Quem também não esteve lá foram os fotojornalistas, situação que suscitou alguma indignação dentro do meio, uma vez que não foram concedidas acreditações. Artistas a serem artistas.
2 – Depois de um inverno severo, a Páscoa trouxe-nos uma semaninha bem soalheira que deu para rejuvenescer um pouco, física e mentalmente. Nisso estamos de acordo, eu e a Ressurreição, entenda-se. E acompanhar esses dias, para além do sol e os bons mergulhos nas águas ainda frias do sotavento algarvio, não podiam faltar algumas músicas, filmes, livros e até uma dança.
Antes de rumar ao sul, assisti na Culturgest, em Lisboa, ao excelente espetáculo de dança contemporânea Hornfuckers, de Diana Niepce. Uma peça que “questiona a norma, da sua hierarquia e da sua lógica. (…) Hornfuckers questiona o que somos, o que nos é imposto e como o sistema que nos sustenta pode ser fonte de imprevisibilidade e opressão”. Assim diz na sinopse e eu arrisco a acrescentar: corpos perfeitos e imperfeitos a tentarem encontrar uma saída deste mundo, que anda muito mal frequentado.

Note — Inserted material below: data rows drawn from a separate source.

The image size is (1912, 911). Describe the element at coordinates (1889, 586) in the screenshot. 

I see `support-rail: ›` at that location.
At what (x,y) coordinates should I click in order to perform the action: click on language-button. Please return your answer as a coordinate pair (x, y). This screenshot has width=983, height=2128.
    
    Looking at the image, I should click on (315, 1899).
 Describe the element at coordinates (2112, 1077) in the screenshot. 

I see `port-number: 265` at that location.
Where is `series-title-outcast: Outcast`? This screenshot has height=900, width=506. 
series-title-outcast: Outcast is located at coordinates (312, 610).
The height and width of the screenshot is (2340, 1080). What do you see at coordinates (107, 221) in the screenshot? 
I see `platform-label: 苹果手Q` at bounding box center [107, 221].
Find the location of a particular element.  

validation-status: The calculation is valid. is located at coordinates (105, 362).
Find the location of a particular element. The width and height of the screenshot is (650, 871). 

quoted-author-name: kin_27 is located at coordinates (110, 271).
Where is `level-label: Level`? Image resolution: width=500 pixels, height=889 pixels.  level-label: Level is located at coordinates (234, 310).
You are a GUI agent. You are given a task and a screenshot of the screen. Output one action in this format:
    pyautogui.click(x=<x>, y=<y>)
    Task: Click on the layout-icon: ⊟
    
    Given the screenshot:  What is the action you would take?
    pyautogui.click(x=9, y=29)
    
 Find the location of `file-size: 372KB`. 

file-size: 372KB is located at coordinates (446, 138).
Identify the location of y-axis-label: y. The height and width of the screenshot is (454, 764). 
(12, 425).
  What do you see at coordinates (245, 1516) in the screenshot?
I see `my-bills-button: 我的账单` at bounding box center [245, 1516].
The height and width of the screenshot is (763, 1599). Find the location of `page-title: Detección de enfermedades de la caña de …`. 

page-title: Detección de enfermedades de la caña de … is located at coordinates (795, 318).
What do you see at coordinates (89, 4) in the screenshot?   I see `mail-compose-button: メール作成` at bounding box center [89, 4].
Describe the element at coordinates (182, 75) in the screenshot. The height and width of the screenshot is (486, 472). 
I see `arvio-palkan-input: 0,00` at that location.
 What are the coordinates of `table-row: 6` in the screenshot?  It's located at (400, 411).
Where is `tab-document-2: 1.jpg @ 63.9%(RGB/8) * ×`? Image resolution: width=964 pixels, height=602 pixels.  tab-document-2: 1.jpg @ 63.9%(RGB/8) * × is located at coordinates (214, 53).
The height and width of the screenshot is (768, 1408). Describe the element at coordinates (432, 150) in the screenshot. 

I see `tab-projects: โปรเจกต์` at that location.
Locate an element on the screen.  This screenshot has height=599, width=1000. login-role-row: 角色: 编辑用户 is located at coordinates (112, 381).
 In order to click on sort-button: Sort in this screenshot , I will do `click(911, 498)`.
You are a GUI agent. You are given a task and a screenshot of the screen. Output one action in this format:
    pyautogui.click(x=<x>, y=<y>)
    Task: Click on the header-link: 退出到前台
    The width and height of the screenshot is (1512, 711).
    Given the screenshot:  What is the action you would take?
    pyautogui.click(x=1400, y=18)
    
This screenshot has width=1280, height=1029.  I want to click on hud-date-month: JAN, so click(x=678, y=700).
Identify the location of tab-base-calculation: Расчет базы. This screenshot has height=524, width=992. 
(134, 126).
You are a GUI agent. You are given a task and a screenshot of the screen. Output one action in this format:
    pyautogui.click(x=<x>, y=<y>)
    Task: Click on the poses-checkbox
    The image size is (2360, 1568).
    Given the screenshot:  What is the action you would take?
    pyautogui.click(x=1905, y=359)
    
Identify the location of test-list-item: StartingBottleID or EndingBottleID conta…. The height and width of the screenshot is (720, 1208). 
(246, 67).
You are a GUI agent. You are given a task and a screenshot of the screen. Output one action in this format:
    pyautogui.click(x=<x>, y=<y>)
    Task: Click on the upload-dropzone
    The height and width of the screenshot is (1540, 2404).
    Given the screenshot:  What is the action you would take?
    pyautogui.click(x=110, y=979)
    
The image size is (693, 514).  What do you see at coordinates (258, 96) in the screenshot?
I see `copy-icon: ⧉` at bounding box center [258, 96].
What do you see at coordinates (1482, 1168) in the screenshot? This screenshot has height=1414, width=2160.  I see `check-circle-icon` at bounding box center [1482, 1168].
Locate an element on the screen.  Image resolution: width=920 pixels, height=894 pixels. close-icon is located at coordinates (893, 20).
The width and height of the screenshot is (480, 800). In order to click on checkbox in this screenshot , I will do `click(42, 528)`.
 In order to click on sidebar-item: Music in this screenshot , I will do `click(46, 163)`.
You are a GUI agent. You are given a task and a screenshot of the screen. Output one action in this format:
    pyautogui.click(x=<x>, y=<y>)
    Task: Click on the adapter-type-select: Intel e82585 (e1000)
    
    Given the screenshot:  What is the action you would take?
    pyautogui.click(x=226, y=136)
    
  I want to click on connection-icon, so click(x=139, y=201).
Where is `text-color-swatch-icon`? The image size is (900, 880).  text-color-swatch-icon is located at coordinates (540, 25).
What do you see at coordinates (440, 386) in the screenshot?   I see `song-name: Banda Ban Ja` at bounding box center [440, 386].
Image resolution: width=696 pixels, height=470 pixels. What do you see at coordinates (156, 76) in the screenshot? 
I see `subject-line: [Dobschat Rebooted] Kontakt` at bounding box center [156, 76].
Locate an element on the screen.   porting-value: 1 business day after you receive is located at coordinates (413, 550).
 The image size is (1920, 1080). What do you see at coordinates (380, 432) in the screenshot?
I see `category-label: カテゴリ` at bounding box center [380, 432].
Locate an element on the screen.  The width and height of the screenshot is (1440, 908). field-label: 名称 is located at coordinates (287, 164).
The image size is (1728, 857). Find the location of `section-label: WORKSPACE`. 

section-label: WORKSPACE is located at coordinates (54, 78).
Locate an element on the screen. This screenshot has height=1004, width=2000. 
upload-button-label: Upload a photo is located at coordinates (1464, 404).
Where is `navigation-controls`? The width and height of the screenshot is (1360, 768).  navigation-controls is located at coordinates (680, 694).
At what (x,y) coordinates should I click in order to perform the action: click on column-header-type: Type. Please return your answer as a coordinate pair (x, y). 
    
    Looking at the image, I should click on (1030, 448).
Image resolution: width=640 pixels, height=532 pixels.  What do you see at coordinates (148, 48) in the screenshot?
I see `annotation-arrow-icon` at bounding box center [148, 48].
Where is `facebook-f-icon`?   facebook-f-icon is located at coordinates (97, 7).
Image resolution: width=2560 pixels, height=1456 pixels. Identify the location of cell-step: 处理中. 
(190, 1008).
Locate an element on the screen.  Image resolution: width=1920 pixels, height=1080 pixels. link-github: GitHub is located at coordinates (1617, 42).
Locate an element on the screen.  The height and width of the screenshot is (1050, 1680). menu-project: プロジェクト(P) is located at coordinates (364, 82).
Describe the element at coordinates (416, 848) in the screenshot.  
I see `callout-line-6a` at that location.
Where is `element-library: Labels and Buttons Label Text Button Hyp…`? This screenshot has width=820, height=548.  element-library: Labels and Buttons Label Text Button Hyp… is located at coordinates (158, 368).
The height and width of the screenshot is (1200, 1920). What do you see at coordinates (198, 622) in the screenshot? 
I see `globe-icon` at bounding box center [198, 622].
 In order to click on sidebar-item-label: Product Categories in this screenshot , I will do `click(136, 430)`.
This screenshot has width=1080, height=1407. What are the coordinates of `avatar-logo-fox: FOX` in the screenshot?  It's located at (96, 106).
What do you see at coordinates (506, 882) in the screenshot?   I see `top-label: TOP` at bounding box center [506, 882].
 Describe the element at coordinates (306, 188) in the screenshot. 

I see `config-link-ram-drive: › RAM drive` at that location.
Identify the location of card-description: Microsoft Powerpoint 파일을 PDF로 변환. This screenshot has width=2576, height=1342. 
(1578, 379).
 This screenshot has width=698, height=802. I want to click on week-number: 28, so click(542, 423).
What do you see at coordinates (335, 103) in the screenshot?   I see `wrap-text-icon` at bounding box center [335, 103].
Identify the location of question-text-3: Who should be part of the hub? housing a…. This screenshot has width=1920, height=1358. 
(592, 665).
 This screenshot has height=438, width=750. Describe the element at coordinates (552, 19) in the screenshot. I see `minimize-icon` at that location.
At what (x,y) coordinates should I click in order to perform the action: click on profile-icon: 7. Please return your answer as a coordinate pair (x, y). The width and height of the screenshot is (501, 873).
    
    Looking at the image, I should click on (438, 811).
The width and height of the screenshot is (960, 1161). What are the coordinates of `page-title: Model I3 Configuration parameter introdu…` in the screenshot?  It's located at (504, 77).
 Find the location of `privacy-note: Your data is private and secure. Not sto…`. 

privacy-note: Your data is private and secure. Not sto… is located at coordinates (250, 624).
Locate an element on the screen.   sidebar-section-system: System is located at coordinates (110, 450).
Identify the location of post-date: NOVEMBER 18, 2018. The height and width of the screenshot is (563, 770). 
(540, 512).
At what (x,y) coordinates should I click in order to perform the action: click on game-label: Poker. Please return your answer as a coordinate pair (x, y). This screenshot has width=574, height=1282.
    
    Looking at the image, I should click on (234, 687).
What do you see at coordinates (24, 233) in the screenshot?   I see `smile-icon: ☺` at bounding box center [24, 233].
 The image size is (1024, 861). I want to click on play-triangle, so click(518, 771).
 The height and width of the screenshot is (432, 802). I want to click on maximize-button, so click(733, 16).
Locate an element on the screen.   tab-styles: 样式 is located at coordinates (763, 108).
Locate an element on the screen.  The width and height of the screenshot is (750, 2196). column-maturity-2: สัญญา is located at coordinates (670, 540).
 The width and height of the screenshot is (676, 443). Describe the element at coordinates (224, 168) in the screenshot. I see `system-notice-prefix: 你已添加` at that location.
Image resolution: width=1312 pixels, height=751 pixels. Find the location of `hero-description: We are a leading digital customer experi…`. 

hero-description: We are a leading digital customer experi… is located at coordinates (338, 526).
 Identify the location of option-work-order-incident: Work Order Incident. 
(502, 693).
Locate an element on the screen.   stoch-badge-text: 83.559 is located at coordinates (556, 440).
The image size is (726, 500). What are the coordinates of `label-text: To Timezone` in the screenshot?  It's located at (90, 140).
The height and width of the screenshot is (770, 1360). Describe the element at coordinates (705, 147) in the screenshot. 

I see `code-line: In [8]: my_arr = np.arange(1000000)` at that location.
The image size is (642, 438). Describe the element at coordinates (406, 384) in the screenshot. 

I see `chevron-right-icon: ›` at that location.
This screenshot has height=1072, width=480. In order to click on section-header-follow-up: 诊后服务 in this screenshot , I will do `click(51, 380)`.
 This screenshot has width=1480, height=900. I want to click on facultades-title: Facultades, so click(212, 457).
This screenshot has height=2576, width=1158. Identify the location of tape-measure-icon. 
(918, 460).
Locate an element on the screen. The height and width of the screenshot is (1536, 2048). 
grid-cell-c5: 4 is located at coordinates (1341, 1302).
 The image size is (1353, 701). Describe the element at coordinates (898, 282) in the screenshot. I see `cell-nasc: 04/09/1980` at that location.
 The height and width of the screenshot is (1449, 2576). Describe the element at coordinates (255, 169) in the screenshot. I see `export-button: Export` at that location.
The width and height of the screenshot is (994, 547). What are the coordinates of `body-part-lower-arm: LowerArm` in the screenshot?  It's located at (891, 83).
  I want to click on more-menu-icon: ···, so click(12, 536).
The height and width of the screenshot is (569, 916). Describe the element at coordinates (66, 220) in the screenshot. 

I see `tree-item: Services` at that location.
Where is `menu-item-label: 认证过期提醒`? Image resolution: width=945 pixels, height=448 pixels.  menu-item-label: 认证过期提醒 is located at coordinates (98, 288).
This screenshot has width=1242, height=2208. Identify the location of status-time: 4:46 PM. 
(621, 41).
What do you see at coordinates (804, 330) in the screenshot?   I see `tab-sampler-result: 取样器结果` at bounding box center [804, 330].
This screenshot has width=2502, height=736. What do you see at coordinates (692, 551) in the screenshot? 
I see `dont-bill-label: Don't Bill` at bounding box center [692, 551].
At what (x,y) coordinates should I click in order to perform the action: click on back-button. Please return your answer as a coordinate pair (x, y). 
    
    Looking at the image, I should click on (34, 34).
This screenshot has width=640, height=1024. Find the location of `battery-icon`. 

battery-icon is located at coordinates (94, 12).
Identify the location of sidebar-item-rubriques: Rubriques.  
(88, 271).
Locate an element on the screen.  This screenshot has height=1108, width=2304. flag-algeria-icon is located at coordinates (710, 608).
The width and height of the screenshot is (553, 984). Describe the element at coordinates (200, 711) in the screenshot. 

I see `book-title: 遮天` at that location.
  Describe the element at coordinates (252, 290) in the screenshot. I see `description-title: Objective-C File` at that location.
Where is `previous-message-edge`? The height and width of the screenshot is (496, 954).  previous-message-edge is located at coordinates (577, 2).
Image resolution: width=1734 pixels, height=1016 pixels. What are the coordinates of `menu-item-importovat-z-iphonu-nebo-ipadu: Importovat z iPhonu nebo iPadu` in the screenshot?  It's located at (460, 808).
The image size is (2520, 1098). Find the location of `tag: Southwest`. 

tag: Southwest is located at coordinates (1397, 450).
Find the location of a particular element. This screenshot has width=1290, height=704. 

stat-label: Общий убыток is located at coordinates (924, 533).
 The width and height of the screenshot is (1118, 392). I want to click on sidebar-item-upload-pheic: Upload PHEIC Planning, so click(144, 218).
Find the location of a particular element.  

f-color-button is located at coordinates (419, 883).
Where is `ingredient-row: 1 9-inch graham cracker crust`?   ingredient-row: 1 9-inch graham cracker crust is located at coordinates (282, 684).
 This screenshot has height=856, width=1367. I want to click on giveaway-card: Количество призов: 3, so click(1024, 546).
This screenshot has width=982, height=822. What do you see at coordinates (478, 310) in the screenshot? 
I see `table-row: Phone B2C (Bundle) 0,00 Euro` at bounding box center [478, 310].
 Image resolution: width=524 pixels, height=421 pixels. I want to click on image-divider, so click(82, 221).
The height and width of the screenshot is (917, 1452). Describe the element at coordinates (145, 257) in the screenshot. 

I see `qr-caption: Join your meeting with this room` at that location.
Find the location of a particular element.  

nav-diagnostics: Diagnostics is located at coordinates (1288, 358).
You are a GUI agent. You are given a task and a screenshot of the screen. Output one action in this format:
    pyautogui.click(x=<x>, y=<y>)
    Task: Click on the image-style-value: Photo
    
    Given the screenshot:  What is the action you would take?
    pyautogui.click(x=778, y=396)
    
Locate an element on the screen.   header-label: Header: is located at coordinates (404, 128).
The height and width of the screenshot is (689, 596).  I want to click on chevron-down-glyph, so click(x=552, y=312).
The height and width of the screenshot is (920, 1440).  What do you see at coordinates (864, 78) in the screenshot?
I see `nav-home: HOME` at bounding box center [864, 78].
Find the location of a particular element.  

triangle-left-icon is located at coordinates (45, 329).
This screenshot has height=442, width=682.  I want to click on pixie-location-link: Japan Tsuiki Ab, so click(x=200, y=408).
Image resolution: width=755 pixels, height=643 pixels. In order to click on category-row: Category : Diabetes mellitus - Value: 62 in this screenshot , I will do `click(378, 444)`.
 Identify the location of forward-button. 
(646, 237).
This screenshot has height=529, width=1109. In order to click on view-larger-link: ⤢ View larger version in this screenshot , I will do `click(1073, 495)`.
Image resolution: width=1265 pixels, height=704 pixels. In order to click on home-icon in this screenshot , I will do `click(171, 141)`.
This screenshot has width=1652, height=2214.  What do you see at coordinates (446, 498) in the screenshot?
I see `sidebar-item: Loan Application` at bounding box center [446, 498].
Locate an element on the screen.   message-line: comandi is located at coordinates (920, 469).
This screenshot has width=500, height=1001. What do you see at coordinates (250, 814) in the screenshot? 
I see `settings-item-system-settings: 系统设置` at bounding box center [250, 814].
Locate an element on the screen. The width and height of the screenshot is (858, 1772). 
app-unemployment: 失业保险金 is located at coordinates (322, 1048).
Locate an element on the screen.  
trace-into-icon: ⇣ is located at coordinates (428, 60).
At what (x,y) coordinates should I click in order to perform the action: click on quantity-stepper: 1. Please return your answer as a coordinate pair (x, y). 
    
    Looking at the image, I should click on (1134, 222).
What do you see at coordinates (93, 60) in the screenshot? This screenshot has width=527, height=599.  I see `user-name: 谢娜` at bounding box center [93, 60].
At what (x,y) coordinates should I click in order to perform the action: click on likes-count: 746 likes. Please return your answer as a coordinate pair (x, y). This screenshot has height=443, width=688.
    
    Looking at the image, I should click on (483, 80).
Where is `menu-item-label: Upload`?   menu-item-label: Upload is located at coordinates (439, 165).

Seguiram-se uns dias de férias ao som de... adivinhem lá? Rosalía, lá está. E viram-se os filmes Hamnet, no cinema, Uma Pastelaria em Tóquio e A Firma, no streaming da RTP, e leu-se o livro com o título brincalhão Falar Piano e Tocar Francês, de Martim Sousa Tavares, que também serve de ótimo roteiro cultural. Os filmes, cada um à sua maneira, agradaram bastante – com destaque para A Firma, de Sydney Pollack, que me fez reviver os gloriosos tempos dos clubes de vídeos, onde estes “filmes-puzzle” eram um sucesso. Ai, nostalgia.